- Opening Delimiter -

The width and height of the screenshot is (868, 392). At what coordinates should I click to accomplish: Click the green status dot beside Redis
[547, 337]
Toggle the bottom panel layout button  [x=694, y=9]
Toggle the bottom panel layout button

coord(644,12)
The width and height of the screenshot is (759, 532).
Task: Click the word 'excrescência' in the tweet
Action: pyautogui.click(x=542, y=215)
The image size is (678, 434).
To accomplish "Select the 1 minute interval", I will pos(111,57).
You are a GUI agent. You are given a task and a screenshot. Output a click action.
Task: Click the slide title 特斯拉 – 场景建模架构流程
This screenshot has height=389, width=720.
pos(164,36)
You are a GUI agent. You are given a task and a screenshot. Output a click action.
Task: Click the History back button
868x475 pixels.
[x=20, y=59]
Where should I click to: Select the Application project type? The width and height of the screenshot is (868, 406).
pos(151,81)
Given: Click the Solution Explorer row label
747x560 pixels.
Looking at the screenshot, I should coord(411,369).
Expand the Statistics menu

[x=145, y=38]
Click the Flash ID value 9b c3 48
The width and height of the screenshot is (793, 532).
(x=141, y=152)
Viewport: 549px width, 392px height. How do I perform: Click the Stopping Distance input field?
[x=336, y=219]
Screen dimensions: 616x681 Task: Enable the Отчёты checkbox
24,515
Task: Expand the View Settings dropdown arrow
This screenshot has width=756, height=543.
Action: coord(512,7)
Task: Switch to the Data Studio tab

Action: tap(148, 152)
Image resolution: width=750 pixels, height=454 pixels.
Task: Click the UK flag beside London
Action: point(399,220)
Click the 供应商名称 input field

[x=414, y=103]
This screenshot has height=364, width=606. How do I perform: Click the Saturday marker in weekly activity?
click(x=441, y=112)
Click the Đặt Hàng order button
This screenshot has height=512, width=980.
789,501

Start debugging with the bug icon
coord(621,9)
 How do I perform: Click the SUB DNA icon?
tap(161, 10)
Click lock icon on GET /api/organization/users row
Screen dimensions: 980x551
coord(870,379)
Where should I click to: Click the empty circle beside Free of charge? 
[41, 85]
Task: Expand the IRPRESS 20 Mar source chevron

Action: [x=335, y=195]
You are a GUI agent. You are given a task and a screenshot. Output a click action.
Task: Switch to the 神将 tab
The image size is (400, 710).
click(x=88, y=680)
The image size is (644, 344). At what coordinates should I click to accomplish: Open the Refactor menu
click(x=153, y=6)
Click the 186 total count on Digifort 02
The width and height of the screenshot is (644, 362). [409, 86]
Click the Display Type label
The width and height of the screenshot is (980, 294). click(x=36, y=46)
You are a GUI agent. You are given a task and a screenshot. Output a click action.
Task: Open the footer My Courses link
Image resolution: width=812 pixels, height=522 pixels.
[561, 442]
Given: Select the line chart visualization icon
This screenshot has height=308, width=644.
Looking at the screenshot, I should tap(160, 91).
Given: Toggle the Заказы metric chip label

- Closing Delimiter -

About this task — Reproduce every entry above. Make each line identical to the original.

Written response —
The width and height of the screenshot is (868, 392). At what coordinates should I click to accomplish: Click the green status dot beside Redis
[547, 337]
Toggle the bottom panel layout button  [x=694, y=9]
Toggle the bottom panel layout button

coord(644,12)
The width and height of the screenshot is (759, 532).
Task: Click the word 'excrescência' in the tweet
Action: pyautogui.click(x=542, y=215)
The image size is (678, 434).
To accomplish "Select the 1 minute interval", I will pos(111,57).
You are a GUI agent. You are given a task and a screenshot. Output a click action.
Task: Click the slide title 特斯拉 – 场景建模架构流程
This screenshot has height=389, width=720.
pos(164,36)
You are a GUI agent. You are given a task and a screenshot. Output a click action.
Task: Click the History back button
868x475 pixels.
[x=20, y=59]
Where should I click to: Select the Application project type? The width and height of the screenshot is (868, 406).
pos(151,81)
Given: Click the Solution Explorer row label
747x560 pixels.
Looking at the screenshot, I should coord(411,369).
Expand the Statistics menu

[x=145, y=38]
Click the Flash ID value 9b c3 48
The width and height of the screenshot is (793, 532).
(x=141, y=152)
Viewport: 549px width, 392px height. How do I perform: Click the Stopping Distance input field?
[x=336, y=219]
Screen dimensions: 616x681 Task: Enable the Отчёты checkbox
24,515
Task: Expand the View Settings dropdown arrow
This screenshot has width=756, height=543.
Action: coord(512,7)
Task: Switch to the Data Studio tab

Action: tap(148, 152)
Image resolution: width=750 pixels, height=454 pixels.
Task: Click the UK flag beside London
Action: point(399,220)
Click the 供应商名称 input field

[x=414, y=103]
This screenshot has height=364, width=606. How do I perform: Click the Saturday marker in weekly activity?
click(x=441, y=112)
Click the Đặt Hàng order button
This screenshot has height=512, width=980.
789,501

Start debugging with the bug icon
coord(621,9)
 How do I perform: Click the SUB DNA icon?
tap(161, 10)
Click lock icon on GET /api/organization/users row
Screen dimensions: 980x551
coord(870,379)
Where should I click to: Click the empty circle beside Free of charge? 
[41, 85]
Task: Expand the IRPRESS 20 Mar source chevron

Action: [x=335, y=195]
You are a GUI agent. You are given a task and a screenshot. Output a click action.
Task: Switch to the 神将 tab
The image size is (400, 710).
click(x=88, y=680)
The image size is (644, 344). At what coordinates should I click to accomplish: Open the Refactor menu
click(x=153, y=6)
Click the 186 total count on Digifort 02
The width and height of the screenshot is (644, 362). [409, 86]
Click the Display Type label
The width and height of the screenshot is (980, 294). click(x=36, y=46)
You are a GUI agent. You are given a task and a screenshot. Output a click action.
Task: Open the footer My Courses link
Image resolution: width=812 pixels, height=522 pixels.
[561, 442]
Given: Select the line chart visualization icon
This screenshot has height=308, width=644.
Looking at the screenshot, I should tap(160, 91).
Given: Toggle the Заказы metric chip label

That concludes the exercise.